By Marissa Gainsburg; Photography by Freepik.com
Is it even possible?
Let’s say you absolutely abhor working out. (We know you’re out there, even if you don’t want to cough up to it.) How much are you screwing yourself over in the weight-loss department?
In truth, probably not that much. While burning kilojoules through exercise can help swing the kilojoules in < kilojoules out equation in your favour, you can certainly drop kilos without ever actually working out.
“Weight loss is generally due to 75 to 80 percent diet, and only 20 to 25 percent exercise,” says exercise physiologist and certified strength and conditioning specialist (C.S.C.S) Todd Parker, founder of Todd Parker Training Systems. That means that you can overhaul your diet to be lower kilojoules and more nutritious (lean proteins, lots of green veggies, and minimal or no processed foods and sugars) to hit your goal. It will just take a bit—in some cases, a lot—longer to get there.
That’s because your ability to lose weight quickly depends on several factors.
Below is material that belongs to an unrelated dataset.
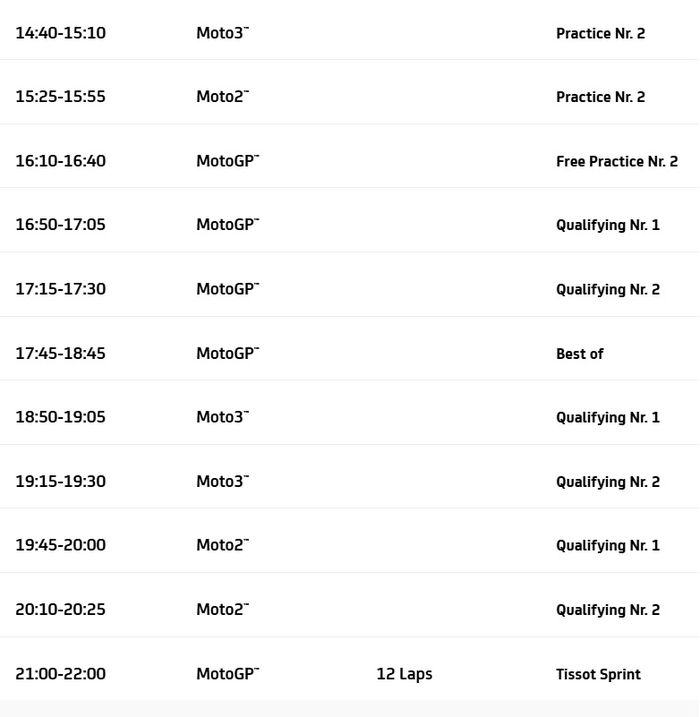Click the 16:50-17:05 time slot

coord(60,225)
First and foremost: your metabolism. While some of us are blessed with a genetically fast kilojoules-zapping engine, some of us need to resort to greater and longer-lasting changes to see a real difference. Your starting weight also plays a role: The heavier you are from the get-go, the faster you will slim down when you make better diet choices, says Parker.
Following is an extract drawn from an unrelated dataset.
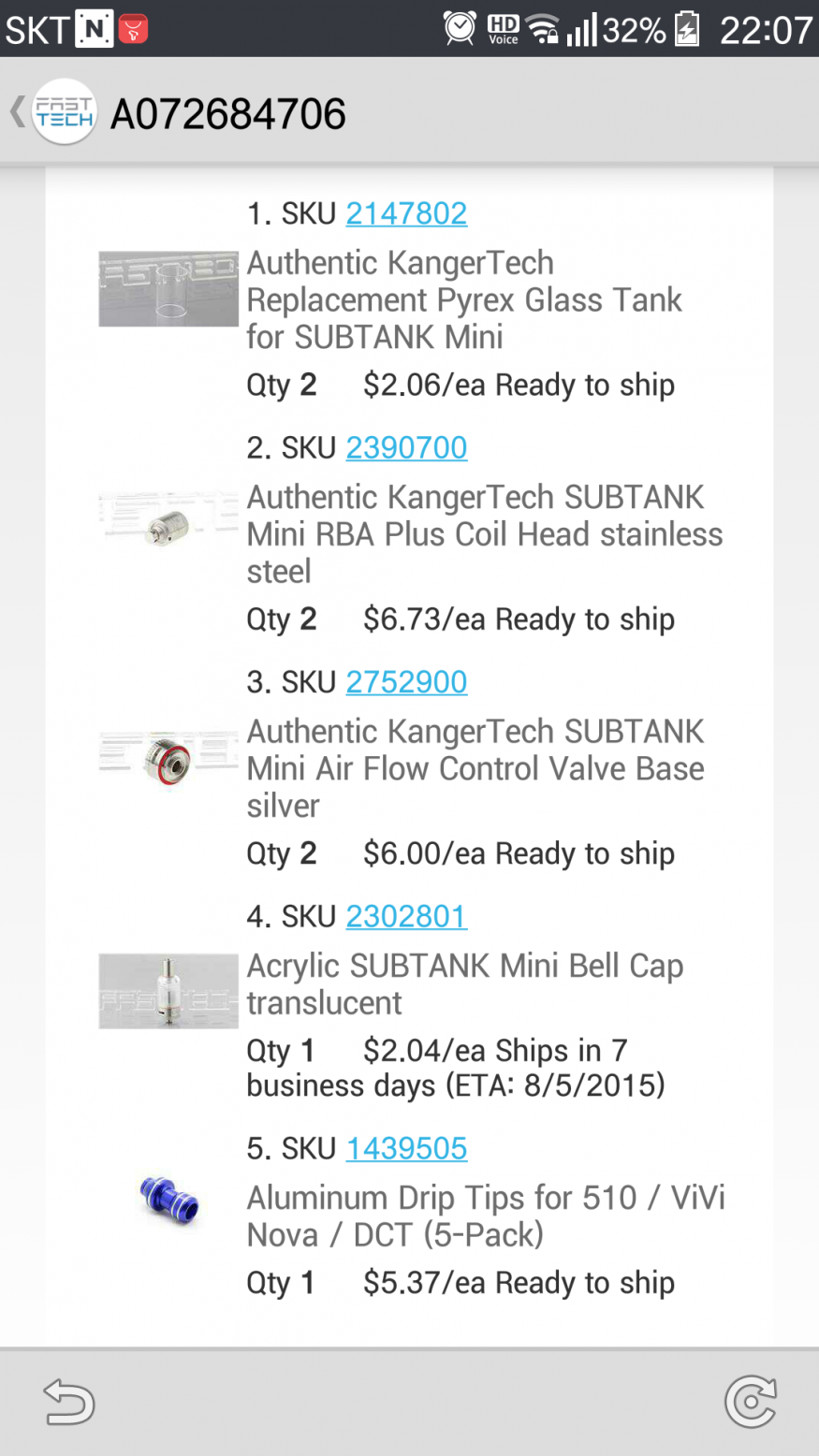Tap the Wi-Fi signal status icon
The height and width of the screenshot is (1456, 819).
click(544, 29)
But that 75/25 breakdown might not be so cut and dry after all. More research is showing that “you can also see results by improving your sleep habits and stress levels,” says Wil Fleming, C.S.C.S., owner of Force Fitness and Performance. You want at least seven to eight hours of uninterrupted sleep each night, as well as effective stress-coping skills to keep your body’s hormones running smoothly.
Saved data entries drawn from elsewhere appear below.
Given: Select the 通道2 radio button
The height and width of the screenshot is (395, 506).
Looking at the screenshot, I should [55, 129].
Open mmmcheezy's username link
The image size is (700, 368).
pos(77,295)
Okay, so you can reshape your body sans exercise. But the more pressing question is should you?
“An active lifestyle provides so many benefits that a sedentary one doesn’t,” says Fleming. Those include lower blood pressure, which means a lower risk of cardiovascular disease, improved mental health, better bone density, boosted brain function—the list goes on.
Not exercising means you also may lose muscle. If you’re losing weight for several months to a year or more (which is likely the case if you’re skipping the gym), your body will start using your muscles for energy after it’s done with your fat stores, says Parker. Losing muscle mass means losing strength—a.k.a. you’ll have a harder time lifting your 10kg laundry hamper or overstuffed carry-on luggage. And, more importantly, less lean muscle means a slower metabolism.
Bottom line: You don’t have to hit SoulCycle three times a week or go HAM at the gym every time you visit to lose weight. “If you really don’t like exercising, think more in terms of movement,” says Fleming. “Instead of spending 150 minutes per week working out, get several five to 15 minute bursts of moderate-intensity movement per day.” Power-walk your dog or take the stairs instead of the elevator.
Check out these moves that torch fat anywhere:
Of course, finding movement you actually enjoy is key. So experiment until you find something that makes you feel badass, glamorous, or generally positive afterward—boxing, barre, and dance cardio are all worthy options.
And whether you’re looking to lose a small amount of weight (say, three to five kgs) or see a major transformation (10, 20, even 40 kgs) but don’t want to spend much time in spandex, the best bang for your buck is high-intensity interval training (HIIT). Make sure you hit the four major movement groups (squatting, pressing, pulling, and hinging) and include a purely metabolic component (anything that gets your heart rate soaring, like battle ropes or high knees). Combine this twice a week with increased movement (walking, jogging, stairs, etc.), clean eating, solid sleep, and stress control and you’ll be well on your way to your goal—much more quickly than with diet alone.